Exercise task>
Please repeat the records starting with the line with "You are a computer-use agent. This" and going on through the line with "tap(905, 689)", replacing "Process menu" with "Tools menu" and keeping everything else unchanged.

Material>
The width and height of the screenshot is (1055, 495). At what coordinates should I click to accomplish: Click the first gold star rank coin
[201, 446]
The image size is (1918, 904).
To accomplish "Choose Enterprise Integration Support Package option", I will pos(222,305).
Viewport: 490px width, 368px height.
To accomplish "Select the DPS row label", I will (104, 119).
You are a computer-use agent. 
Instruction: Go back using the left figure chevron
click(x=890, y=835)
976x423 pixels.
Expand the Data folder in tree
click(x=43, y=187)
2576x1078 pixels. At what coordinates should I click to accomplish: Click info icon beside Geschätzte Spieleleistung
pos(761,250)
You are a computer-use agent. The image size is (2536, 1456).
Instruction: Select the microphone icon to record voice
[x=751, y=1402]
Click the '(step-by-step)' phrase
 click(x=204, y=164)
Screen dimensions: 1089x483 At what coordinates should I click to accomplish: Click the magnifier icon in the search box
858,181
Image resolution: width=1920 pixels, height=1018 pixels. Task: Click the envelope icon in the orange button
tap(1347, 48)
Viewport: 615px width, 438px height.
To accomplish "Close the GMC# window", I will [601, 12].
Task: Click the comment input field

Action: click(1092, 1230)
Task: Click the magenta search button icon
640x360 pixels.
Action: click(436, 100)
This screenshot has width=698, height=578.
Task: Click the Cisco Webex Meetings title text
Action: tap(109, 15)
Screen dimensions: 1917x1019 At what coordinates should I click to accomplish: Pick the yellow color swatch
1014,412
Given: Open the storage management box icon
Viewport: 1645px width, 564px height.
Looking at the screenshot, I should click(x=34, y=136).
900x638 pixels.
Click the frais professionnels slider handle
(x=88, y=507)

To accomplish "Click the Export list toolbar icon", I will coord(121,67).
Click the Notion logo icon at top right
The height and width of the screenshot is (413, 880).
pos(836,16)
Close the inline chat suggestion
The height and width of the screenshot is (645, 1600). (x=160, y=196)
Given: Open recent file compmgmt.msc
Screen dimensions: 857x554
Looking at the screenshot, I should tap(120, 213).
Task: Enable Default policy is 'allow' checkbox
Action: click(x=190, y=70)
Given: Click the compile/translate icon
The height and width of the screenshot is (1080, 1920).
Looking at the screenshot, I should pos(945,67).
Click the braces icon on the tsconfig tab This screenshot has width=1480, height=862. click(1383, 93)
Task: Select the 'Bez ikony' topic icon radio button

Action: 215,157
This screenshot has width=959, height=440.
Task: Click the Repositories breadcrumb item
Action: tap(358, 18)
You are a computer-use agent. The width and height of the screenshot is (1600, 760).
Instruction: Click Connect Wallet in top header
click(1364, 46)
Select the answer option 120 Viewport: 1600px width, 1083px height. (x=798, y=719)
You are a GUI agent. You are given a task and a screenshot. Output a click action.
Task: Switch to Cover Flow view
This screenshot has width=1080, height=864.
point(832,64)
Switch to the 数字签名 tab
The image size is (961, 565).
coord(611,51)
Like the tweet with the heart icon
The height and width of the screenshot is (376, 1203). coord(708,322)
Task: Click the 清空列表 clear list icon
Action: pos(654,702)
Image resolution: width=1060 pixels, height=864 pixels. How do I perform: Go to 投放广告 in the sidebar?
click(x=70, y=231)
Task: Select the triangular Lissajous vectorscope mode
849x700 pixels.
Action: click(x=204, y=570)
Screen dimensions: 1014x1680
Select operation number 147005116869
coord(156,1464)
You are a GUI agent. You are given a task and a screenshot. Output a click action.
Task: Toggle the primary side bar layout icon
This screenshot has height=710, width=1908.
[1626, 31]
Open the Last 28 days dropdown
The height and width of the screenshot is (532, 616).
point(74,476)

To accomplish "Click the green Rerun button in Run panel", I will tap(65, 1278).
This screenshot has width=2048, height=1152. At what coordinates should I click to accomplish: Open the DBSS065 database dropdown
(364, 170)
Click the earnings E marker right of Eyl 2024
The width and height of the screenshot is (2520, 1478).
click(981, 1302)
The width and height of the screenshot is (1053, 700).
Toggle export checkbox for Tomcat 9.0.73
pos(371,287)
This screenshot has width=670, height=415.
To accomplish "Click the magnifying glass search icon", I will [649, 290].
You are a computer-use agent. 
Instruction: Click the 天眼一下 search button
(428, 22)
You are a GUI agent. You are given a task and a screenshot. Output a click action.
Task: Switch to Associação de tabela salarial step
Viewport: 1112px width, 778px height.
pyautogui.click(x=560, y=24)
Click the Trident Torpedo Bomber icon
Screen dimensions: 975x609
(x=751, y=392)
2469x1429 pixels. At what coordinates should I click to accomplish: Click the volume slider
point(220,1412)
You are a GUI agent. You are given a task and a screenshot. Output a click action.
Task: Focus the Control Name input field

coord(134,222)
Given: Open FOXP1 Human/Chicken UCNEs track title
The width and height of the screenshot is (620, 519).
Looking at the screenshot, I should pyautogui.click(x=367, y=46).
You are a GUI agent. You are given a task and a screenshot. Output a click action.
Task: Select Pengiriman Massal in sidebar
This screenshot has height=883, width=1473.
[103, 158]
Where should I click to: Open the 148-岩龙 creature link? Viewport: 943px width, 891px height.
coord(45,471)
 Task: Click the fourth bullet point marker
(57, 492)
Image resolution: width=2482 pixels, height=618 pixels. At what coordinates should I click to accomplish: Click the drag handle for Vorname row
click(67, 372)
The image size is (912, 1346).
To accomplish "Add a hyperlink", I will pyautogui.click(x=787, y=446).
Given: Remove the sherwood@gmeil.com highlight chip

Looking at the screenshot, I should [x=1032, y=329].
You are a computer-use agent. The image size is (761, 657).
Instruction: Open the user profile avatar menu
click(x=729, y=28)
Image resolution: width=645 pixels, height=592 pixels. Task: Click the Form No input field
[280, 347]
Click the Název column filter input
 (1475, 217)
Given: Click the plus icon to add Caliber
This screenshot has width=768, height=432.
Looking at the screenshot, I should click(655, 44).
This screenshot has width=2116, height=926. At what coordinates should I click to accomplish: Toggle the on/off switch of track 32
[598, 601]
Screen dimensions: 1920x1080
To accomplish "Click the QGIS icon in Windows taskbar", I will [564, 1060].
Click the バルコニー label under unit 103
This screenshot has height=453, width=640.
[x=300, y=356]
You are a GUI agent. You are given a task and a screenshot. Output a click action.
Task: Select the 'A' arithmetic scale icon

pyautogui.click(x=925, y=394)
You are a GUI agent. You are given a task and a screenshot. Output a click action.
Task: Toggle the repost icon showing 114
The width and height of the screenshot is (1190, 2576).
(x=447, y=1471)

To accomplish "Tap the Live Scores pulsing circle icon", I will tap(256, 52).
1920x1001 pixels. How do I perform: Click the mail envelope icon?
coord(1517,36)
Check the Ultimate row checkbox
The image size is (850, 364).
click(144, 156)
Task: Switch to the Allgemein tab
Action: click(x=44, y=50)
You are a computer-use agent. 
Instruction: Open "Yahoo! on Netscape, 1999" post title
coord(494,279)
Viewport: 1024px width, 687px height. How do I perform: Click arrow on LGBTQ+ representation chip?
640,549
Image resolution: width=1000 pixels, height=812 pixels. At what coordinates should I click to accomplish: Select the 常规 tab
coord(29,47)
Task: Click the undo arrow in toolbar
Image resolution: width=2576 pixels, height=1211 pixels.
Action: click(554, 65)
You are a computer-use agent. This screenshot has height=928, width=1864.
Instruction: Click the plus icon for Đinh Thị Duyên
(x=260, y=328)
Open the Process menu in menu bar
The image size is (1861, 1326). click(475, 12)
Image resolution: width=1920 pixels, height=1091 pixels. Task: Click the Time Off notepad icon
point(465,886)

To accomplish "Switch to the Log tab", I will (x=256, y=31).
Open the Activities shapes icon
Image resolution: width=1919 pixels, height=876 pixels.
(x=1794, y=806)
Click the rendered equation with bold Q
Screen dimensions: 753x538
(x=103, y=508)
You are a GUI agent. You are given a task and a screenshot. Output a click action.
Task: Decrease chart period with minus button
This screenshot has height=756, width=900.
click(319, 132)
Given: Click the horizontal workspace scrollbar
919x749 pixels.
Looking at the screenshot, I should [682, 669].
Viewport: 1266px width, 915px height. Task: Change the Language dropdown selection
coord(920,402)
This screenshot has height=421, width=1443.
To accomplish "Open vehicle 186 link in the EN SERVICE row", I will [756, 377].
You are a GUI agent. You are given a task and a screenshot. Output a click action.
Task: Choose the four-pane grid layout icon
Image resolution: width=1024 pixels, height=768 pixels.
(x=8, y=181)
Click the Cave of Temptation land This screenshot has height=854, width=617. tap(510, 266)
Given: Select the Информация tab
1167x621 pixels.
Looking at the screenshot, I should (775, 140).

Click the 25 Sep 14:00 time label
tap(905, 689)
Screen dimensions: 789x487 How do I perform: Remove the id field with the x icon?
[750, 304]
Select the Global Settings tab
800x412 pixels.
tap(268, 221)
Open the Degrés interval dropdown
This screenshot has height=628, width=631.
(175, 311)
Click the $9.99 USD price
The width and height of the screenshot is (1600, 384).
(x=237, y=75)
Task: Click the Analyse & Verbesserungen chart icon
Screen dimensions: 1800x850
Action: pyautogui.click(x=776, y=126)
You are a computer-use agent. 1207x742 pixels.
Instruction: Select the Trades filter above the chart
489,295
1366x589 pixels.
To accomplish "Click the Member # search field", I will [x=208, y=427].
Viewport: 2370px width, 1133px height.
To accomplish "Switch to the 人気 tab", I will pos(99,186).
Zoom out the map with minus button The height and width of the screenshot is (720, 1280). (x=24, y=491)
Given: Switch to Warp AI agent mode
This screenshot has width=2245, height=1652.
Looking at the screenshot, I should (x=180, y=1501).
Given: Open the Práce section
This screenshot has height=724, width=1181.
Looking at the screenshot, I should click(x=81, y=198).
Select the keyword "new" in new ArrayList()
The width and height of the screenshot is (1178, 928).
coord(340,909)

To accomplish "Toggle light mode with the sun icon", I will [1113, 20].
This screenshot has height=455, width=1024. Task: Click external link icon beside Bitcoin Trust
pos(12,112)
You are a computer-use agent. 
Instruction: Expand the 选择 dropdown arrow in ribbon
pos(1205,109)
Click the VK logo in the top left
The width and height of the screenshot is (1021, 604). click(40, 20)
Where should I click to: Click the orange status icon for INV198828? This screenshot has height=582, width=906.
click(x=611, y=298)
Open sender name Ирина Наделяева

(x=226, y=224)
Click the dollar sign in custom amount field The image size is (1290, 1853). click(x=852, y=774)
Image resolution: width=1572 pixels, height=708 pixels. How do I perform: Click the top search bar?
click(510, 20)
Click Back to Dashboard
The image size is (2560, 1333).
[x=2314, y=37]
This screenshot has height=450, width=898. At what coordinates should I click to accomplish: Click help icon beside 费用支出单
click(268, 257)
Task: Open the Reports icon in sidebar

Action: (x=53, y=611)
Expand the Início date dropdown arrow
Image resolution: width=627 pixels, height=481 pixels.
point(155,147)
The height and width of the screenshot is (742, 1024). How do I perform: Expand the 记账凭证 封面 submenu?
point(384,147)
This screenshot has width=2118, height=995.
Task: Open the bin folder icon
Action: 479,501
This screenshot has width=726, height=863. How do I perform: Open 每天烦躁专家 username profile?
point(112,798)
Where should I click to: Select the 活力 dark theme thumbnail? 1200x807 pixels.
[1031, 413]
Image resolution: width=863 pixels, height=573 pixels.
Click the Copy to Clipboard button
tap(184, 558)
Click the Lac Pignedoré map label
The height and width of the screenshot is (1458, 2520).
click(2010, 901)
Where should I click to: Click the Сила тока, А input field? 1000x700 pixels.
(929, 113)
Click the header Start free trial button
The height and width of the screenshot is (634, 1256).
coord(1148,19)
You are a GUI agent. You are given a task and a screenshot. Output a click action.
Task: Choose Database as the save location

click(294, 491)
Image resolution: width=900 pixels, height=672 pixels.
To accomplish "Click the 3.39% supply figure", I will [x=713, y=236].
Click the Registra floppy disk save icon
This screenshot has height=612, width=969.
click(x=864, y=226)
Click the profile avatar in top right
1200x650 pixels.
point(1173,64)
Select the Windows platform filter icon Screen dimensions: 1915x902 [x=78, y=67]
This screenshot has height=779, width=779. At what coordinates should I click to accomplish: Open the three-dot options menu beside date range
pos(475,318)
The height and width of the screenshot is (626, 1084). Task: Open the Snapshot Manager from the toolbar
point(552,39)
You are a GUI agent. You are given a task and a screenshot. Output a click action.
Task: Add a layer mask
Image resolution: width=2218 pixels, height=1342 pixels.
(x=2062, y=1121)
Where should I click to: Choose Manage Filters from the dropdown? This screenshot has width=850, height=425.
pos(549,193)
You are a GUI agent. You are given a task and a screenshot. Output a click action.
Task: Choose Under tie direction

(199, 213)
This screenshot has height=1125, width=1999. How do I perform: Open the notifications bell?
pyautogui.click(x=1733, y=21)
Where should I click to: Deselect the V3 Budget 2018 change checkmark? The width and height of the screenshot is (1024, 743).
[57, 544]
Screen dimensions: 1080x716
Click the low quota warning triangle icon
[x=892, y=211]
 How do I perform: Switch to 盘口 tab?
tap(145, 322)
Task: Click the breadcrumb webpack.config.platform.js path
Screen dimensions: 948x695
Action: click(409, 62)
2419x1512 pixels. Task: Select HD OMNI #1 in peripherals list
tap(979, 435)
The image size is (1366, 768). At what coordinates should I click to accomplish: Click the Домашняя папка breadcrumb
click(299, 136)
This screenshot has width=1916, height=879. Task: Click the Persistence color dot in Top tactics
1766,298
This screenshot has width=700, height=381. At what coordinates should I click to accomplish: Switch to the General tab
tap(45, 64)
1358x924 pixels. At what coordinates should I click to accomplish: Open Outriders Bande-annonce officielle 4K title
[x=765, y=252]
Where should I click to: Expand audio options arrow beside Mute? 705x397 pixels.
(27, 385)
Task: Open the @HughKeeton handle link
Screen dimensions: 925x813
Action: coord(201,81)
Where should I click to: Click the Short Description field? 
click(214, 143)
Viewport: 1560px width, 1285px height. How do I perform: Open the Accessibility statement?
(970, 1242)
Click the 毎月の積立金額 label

The completed task>
You are a computer-use agent. This screenshot has height=928, width=1864.
Instruction: Click the plus icon for Đinh Thị Duyên
(x=260, y=328)
Open the Tools menu in menu bar
The image size is (1861, 1326). click(475, 12)
Image resolution: width=1920 pixels, height=1091 pixels. Task: Click the Time Off notepad icon
point(465,886)

To accomplish "Switch to the Log tab", I will (x=256, y=31).
Open the Activities shapes icon
Image resolution: width=1919 pixels, height=876 pixels.
(x=1794, y=806)
Click the rendered equation with bold Q
Screen dimensions: 753x538
(x=103, y=508)
You are a GUI agent. You are given a task and a screenshot. Output a click action.
Task: Decrease chart period with minus button
This screenshot has height=756, width=900.
click(319, 132)
Given: Click the horizontal workspace scrollbar
919x749 pixels.
Looking at the screenshot, I should [682, 669].
Viewport: 1266px width, 915px height. Task: Change the Language dropdown selection
coord(920,402)
This screenshot has height=421, width=1443.
To accomplish "Open vehicle 186 link in the EN SERVICE row", I will [756, 377].
You are a GUI agent. You are given a task and a screenshot. Output a click action.
Task: Choose the four-pane grid layout icon
Image resolution: width=1024 pixels, height=768 pixels.
(x=8, y=181)
Click the Cave of Temptation land This screenshot has height=854, width=617. tap(510, 266)
Given: Select the Информация tab
1167x621 pixels.
Looking at the screenshot, I should (775, 140).

Click the 25 Sep 14:00 time label
tap(905, 689)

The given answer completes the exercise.